Reflections and musings by James Bash and others on the classical music scene in the Pacific Northwest and beyond
Cascadia Composers expand Portland’s new music scene
By guest reviewer Aaron Berenbach, March 16, 2009
If the inaugural concert of the Cascadia Composers group is a sign of things to come, fans of the new music scene in Portland have much to look forward to. Friday’s concert featured a well-rounded selection of composing styles and instrumentation choices. From the shrill, phasing timbres of piccolo and orchestra bells, to the surprisingly pleasant blend of solo violin and xylophone, to the warm, rich sound of a string quartet, each composer stood distinct in his choice of instruments and styles.
Starting the concert with a series of duets, Dan Senn’s Cartwheels displayed the acrobatic skills of both piccolo and orchestra bells as the two instruments vaulted around, and sometimes through the other. Ultramodern, sometimes painful, the differing attacks of each musician would dissolve into an overlapping resonance that echoed in the ear long after the final note had decayed.
Jeff Winslow’s Aftermath displayed Janice Johnson’s soprano voice most favorably as the skilled piano work of Jeffrey Payne shifted, flowed, and wound its way around the words. The fierce, emotional declamation of the text and the surging, wavelike motion of the piano accompaniment brought to life the desperation of the protagonist, trapped between the raging ocean and the catastrophe being fled.

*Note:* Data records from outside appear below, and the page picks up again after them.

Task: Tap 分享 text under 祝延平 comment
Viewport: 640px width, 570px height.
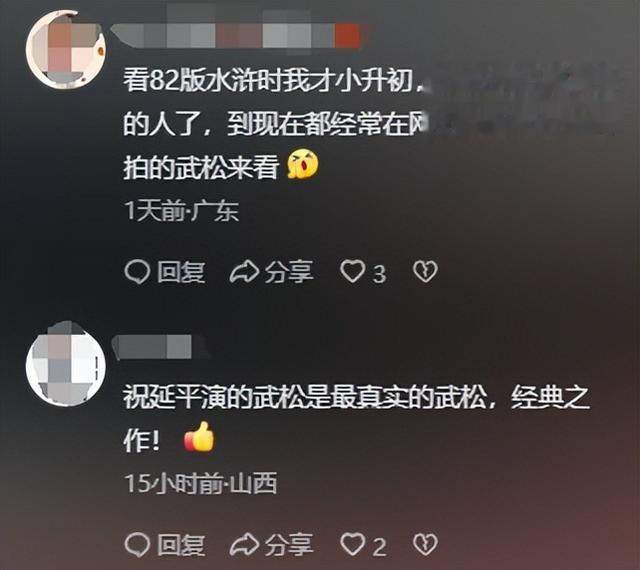Action: 289,545
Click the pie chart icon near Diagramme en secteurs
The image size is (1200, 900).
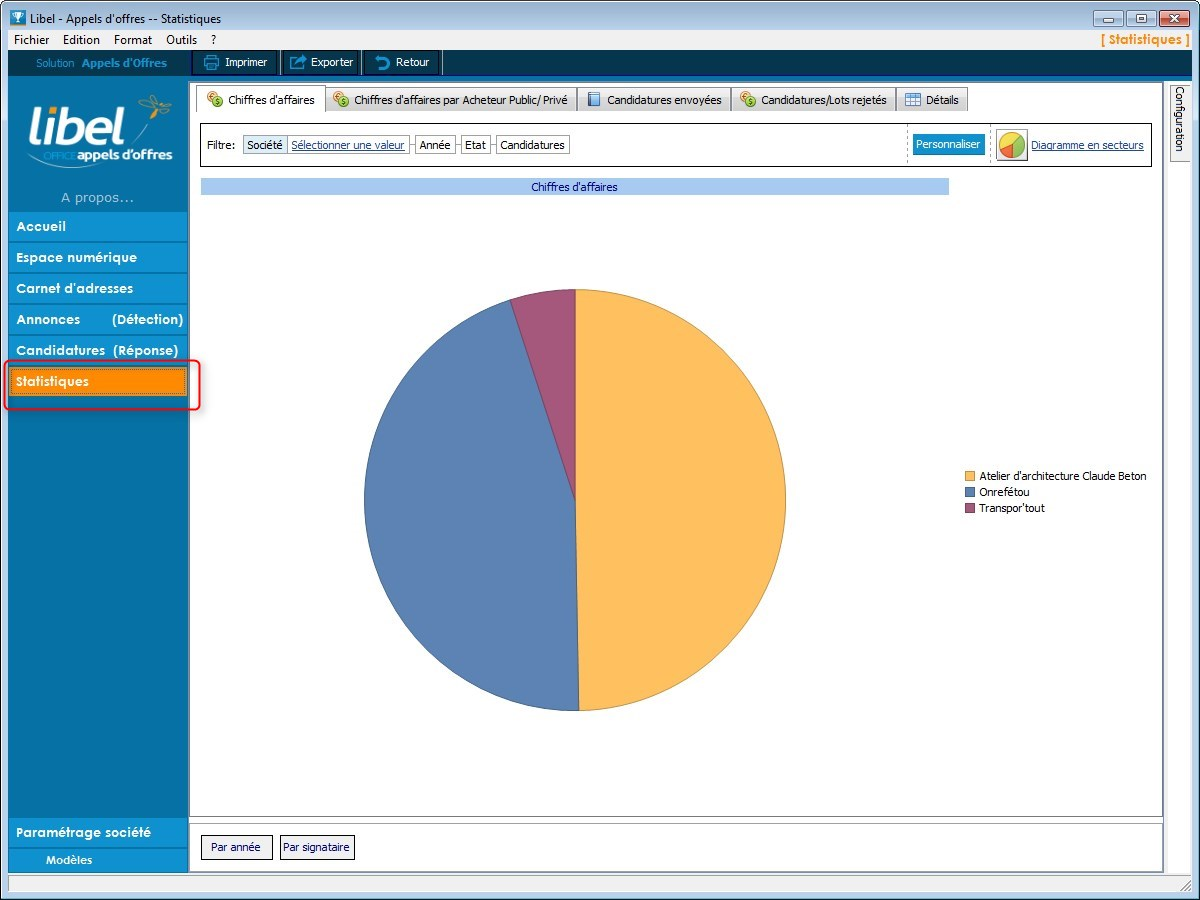[x=1012, y=145]
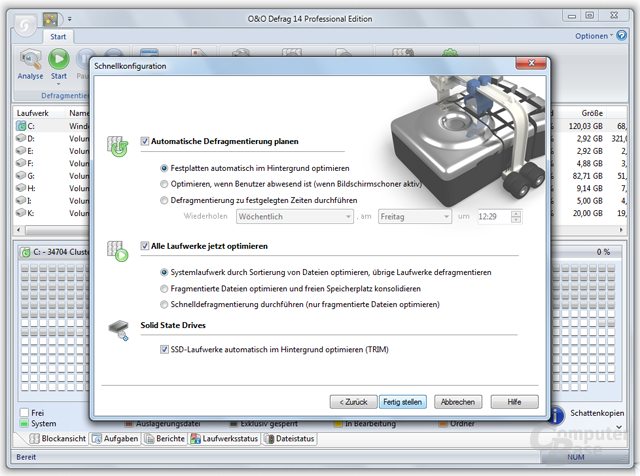The image size is (640, 476).
Task: Select drive K: icon in list
Action: coord(21,213)
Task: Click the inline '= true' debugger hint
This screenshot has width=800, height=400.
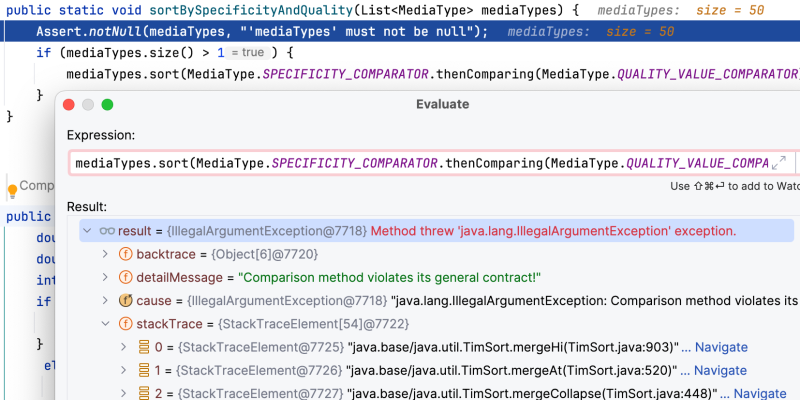Action: [246, 51]
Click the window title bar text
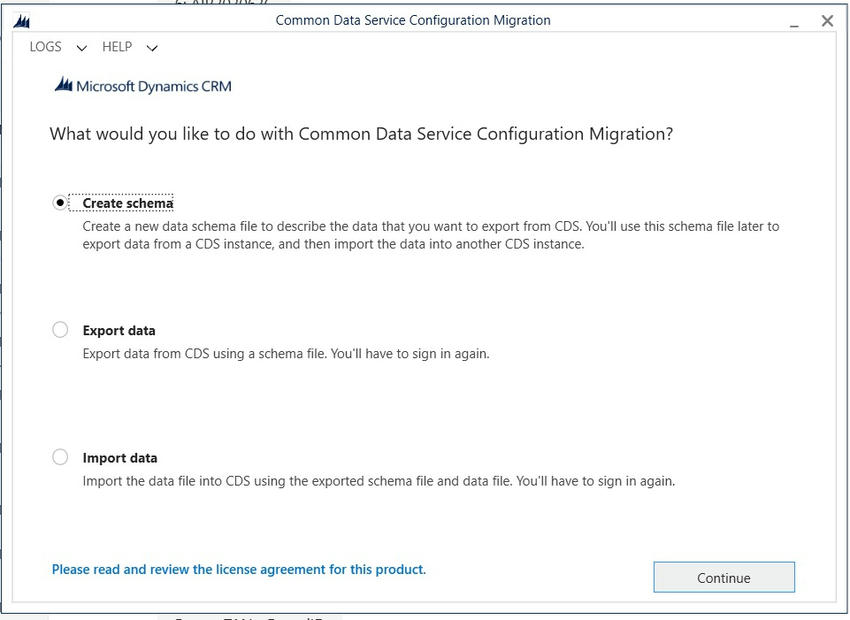This screenshot has height=620, width=850. [x=412, y=20]
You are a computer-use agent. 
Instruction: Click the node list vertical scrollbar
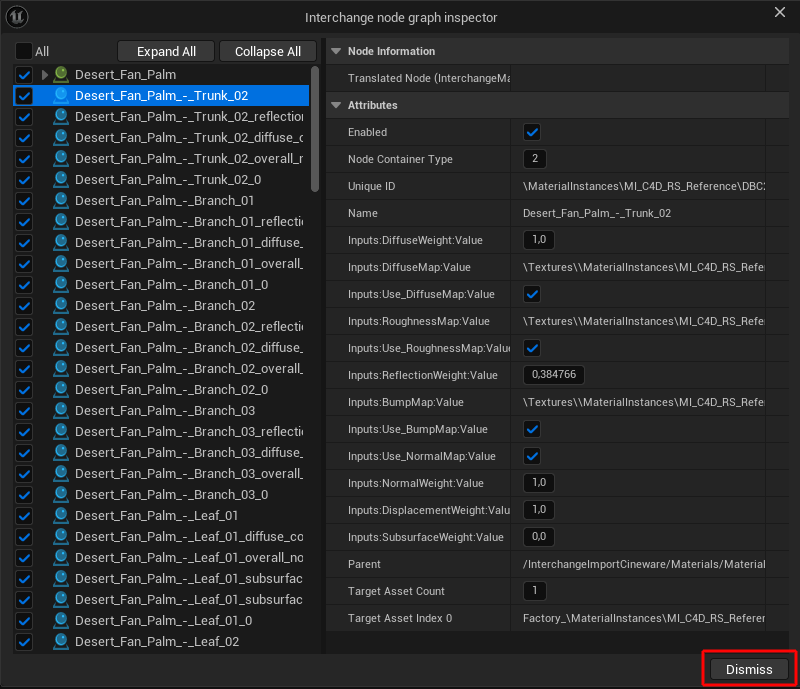316,130
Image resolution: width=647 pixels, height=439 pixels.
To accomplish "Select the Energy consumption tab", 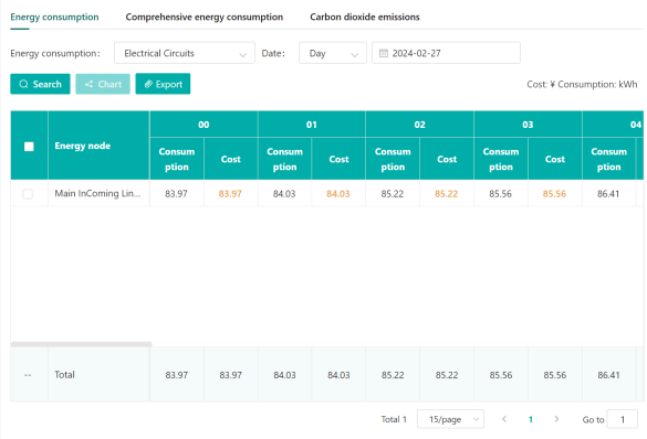I will (55, 17).
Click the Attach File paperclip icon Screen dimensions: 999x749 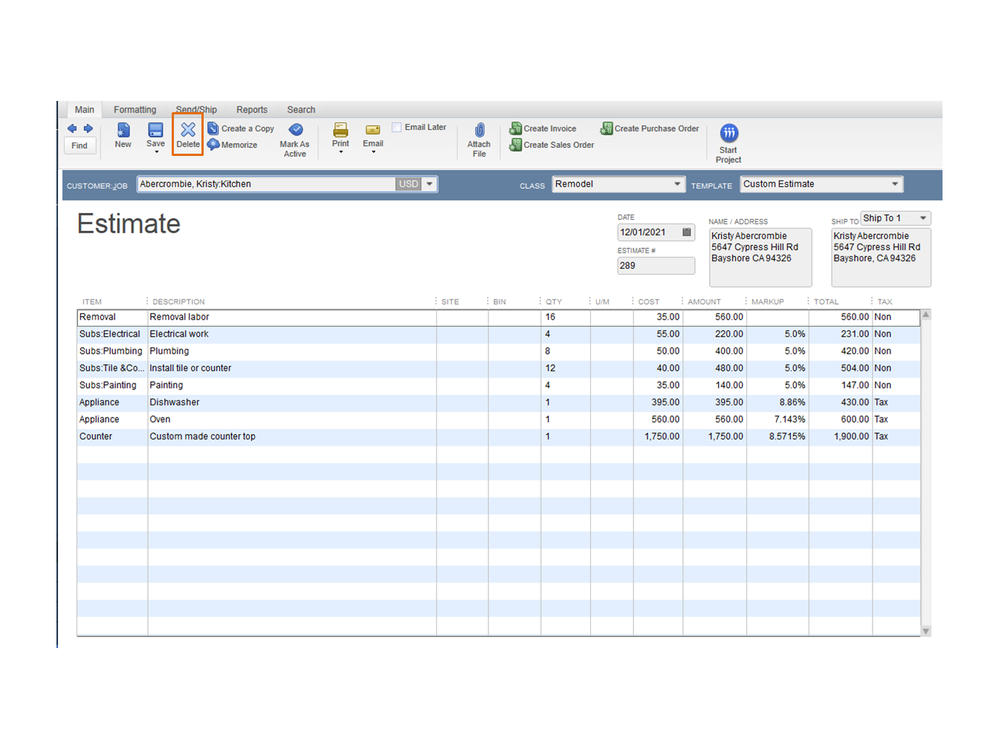click(x=479, y=130)
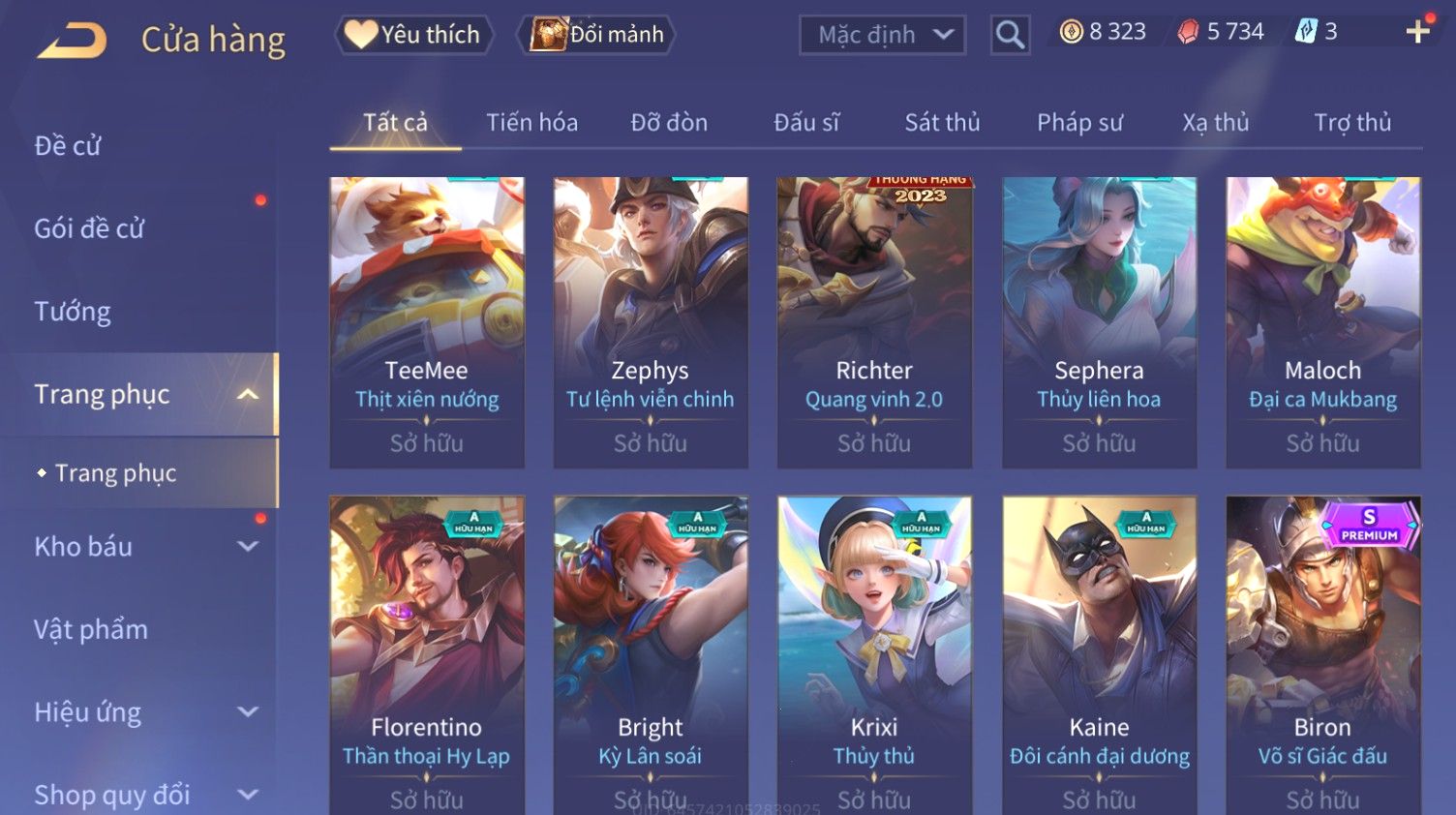Open Gói đề cử in sidebar

pos(89,228)
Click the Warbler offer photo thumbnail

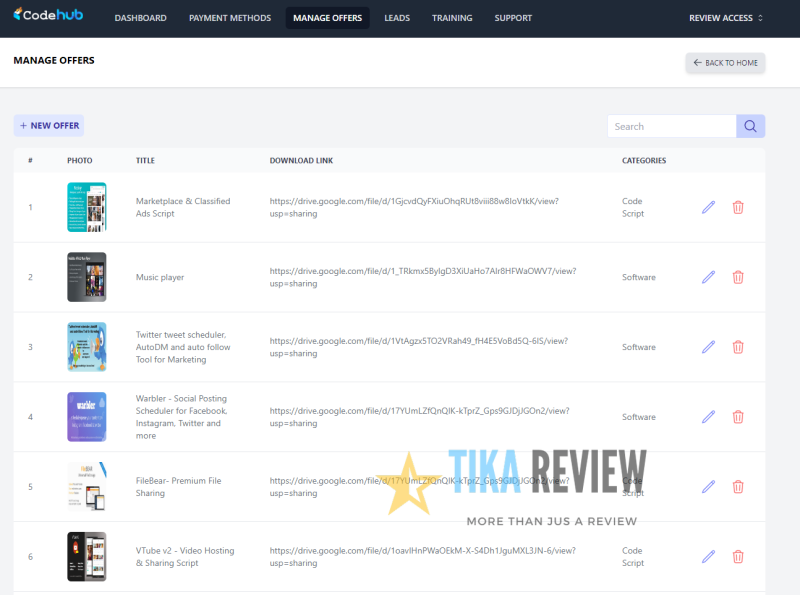[x=87, y=417]
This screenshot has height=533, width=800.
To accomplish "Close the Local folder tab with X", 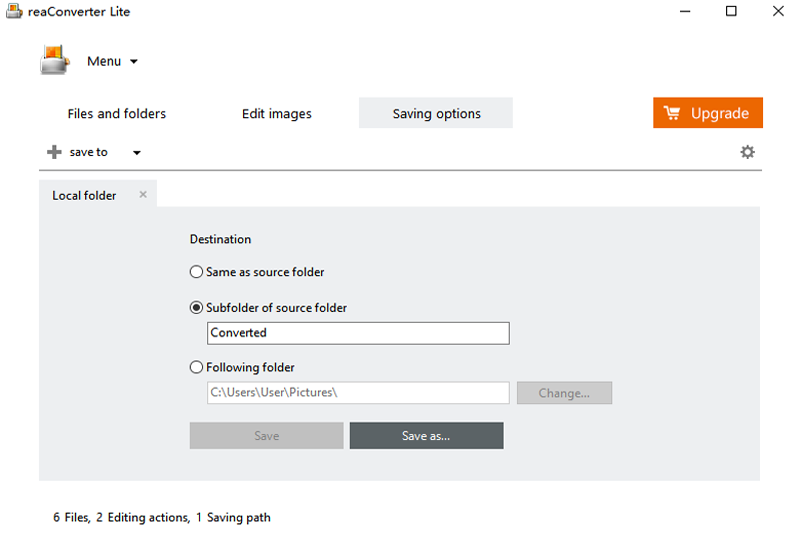I will coord(143,195).
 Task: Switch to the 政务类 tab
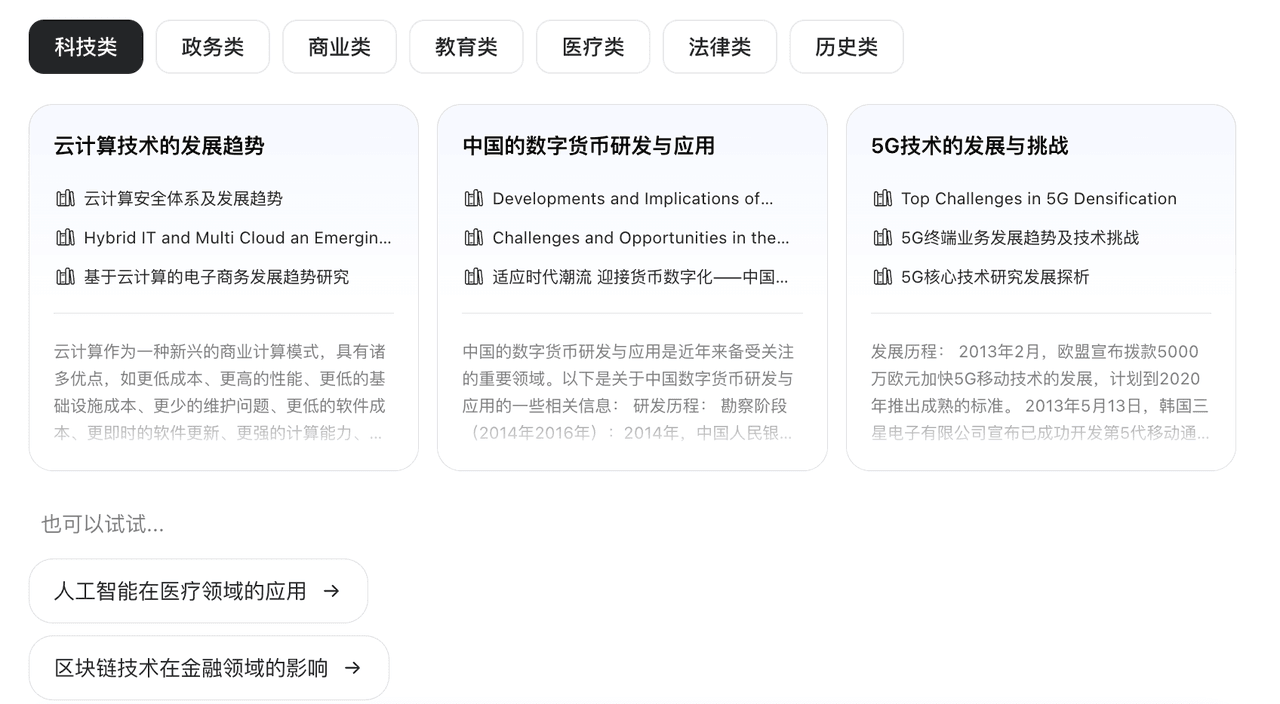(x=213, y=47)
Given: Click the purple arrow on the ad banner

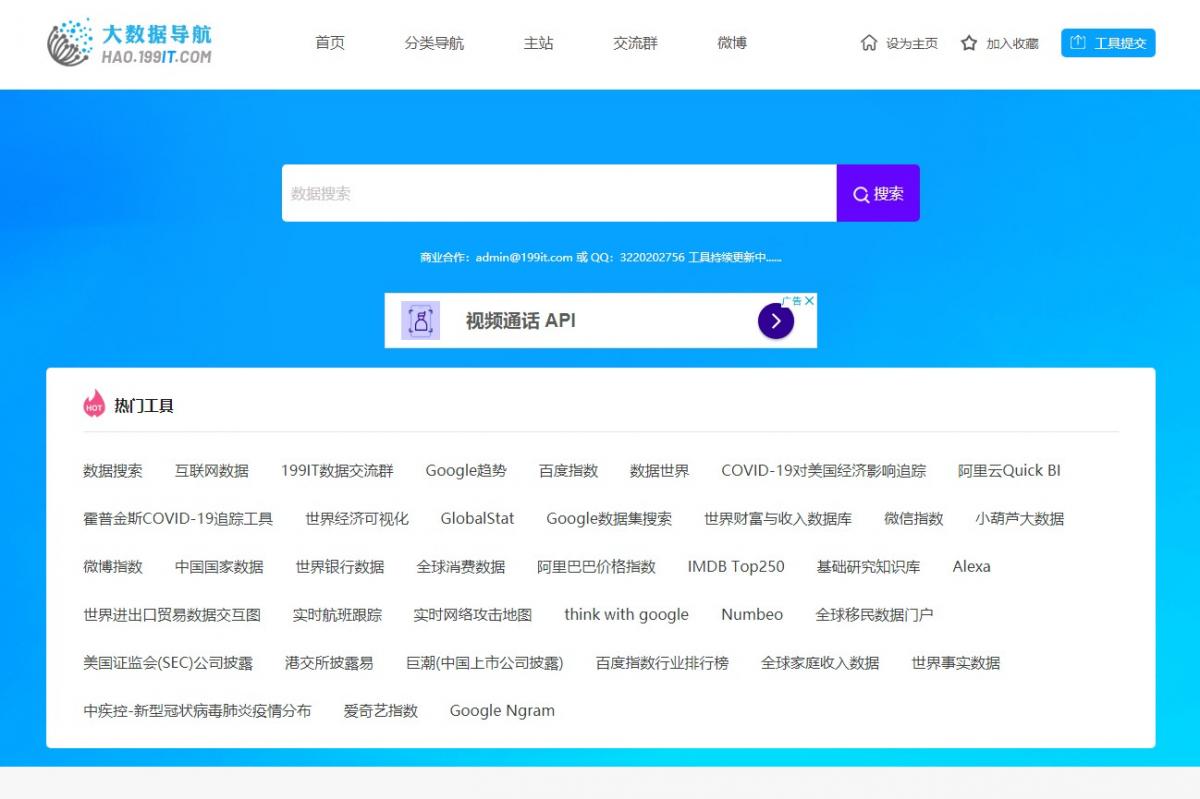Looking at the screenshot, I should [x=776, y=321].
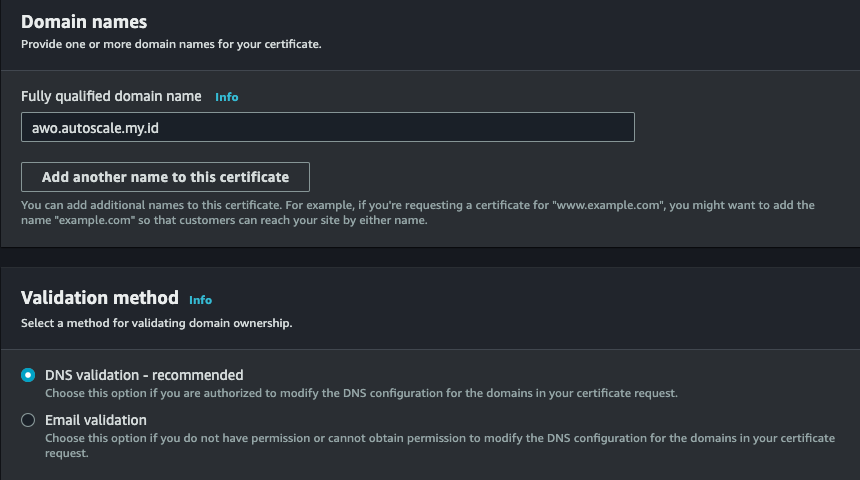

Thomas Svoboda’s Elusive Canon for Violin and Xylophone was a playful duet, engaging the performers in a musical dialogue that displays a sense of humor and whimsy sometimes sadly lacking in modern music. An interesting combination of instruments that lent itself to the tongue-in-cheek atmosphere of the piece.
David Bernstein’s Late Autumn Moods and Images expanded the palette of instruments to three, and the extended form of his piece made great use of that effect. Borrowing material for the first two of three movements, Bernstein wove together the familiar with his own intuitive senses, creating an aural experience that reached far beyond the original material. The third movement displayed a grasp of compositional techniques that brought together disparate musical ideas into a colorful whole.
This being Portland, land of the weird and wonderful, no one thought it amiss that the second half of the concert opened with an oratory. It was only after a few moments of garbled speech that it began to dawn on the audience that this performance art was not planned. Nevertheless the mysterious stranger who seized the spotlight received a warm round of applause. Hooray for Portland.
Without missing a beat, the concert rolled on with Gary Noland’s Schmaltz Fantasy (sorry, that’s Waltz Fantasy). Like an André Rieu opium dream, Noland’s waltz slowly emerged from a morass of sound, solidified into a lush, decadent, Viennese waltz before dissolving and reforming again and again. Like Bernstein, Noland made great use of the familiar, in this case the easily recognized waltz form, but made it personal, unique, and extremely interesting in his interpretation.
Finally expanding to a full string quartet, Jack Gabel’s That Old Song And Dance took the audience by surprise as the obligatory tuning period of four musicians flowed seamlessly into the written piece. What at first appeared a musical game of two-on-two solidified and moved smoothly through ancient song and dance forms. As with all the composers working with borrowed material, Gabel displayed an understanding of traditional forms but brought them fully into the present with imagination and flair. Devolving back into the chaos of musicians tuning at cross-purposes, this piece in particular seemed to delight the audience with its sense of completeness.
Bringing the concert to a close, Greg A. Steinke’s Expressions on the Paintings of Edvard Munch had the definitive final say in the Cascadia Composer’s inaugural concert. A hard act to follow, Steinke explored his personal reactions to three of Munch’s famous paintings and managed to bring those images to life quite forcefully with his compositional style. The first movement brought to mind George Crumb’s Black Angels, particularly the movement, Night of The Electric Insects. More personally, it reminded this reviewer of almost every horror scene that has plagued his nightmares. Surprising, mesmerizing, and engaging, the entire piece seemed to draw the performers in as much as the audience. Both the freedom and the form of this composition was a powerful way to end the concert.
As usual, the work of the fEARnoMUSIC performers was professional, honest, and a delight to experience. It was heartening to see such a large crowd as well as an ever-growing number of younger listeners in the audience. The Cascadia Composers are a welcome addition to the Portland new music scene with a healthy blend of compositional styles and individual takes on musical forms. Future concerts are presumably being planned, so stayed tuned.
Aaron Berenbach is studying music composition with Bob Priest at Marylhurst University and pursuing a career as a singer/songwriter/composer/teacher.